Tuesday, October 10, 2017

A Study on the Nocebo Effect


Nocebo Effects Explored


Title and Abstract:
Interactions between brain and spinal cord mediate value effects in nocebo hyperalgesia.  Tinnermann A. et. al.
Abstract: Value information about a drug, such as the price tag, can strongly affect its therapeutic effect. We discovered that value information influences adverse treatment outcomes in humans even in the absence of an active substance. Labeling an inert treatment as expensive medication led to stronger nocebo hyperalgesia than labeling it as cheap medication. This effect was mediated by neural interactions between cortex, brainstem, and spinal cord. In particular, activity in the prefrontal cortex mediated the effect of value on nocebo hyperalgesia. Value furthermore modulated coupling between prefrontal areas, brainstem, and spinal cord, which might represent a flexible mechanism through which higher-cognitive representations, such as value, can modulate early pain processing.

NY Times Expostulation: 10/10/2017
When people believe a medicine is expensive, they may show a greater response to it.

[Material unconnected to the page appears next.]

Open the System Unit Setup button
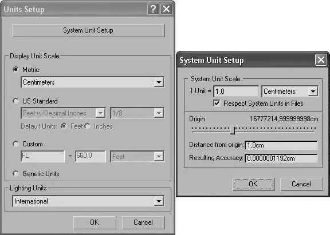(x=88, y=30)
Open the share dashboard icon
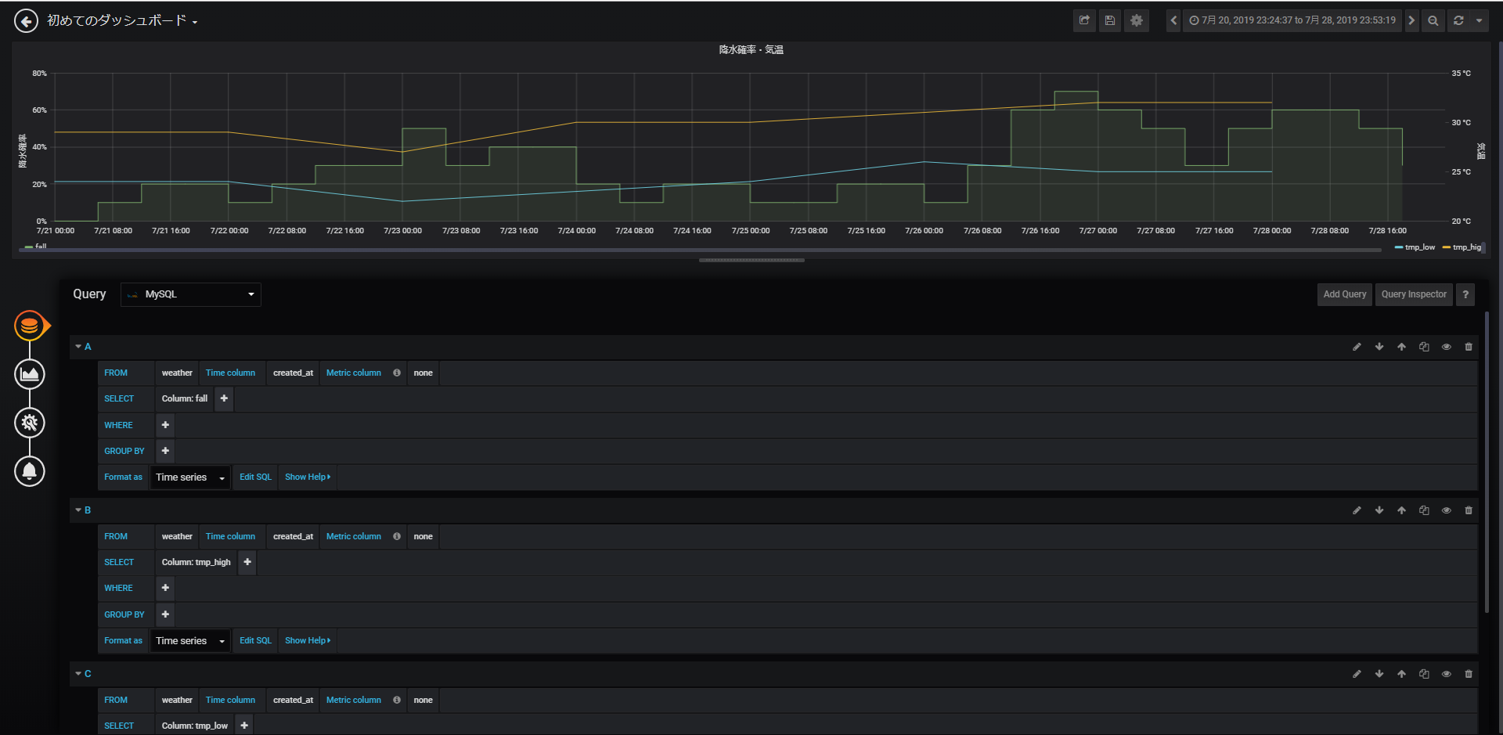The width and height of the screenshot is (1503, 735). coord(1084,20)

Researchers told 49 volunteers that they were testing two anti-itch creams — one that was costly, and one cheap — that contained the same ingredient known to reduce itch, but that the ingredient sometimes increased sensitivity to heat.

Then they showed them the two medicines, one in an expensive-looking brand-name box with fancy lettering, the other in a plain generic-looking container. They did not tell them that neither cream contained any medicine, and that both contained only the same inert ingredient.

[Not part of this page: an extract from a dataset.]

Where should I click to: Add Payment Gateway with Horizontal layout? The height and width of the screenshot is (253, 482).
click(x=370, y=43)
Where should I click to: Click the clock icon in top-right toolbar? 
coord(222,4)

They randomly assigned them to try either the expensive or cheap cream. All participants knew which cream they were using. The study is in Science.

When exposed to heat, the volunteers using the expensive cream felt consistently more pain than those using the cheap one, and the effect increased over time. Using fMRI brain scans, researchers were able to show exactly which parts of the brain were involved in modifying how price information affects pain.

“These expectations that patients have matter,” said the lead author, Alexandra Tinnermann, a doctoral candidate at the University Medical Center in Hamburg, Germany. “This is something doctors should be aware of and make use of to create positive expectations and reduce negative ones.”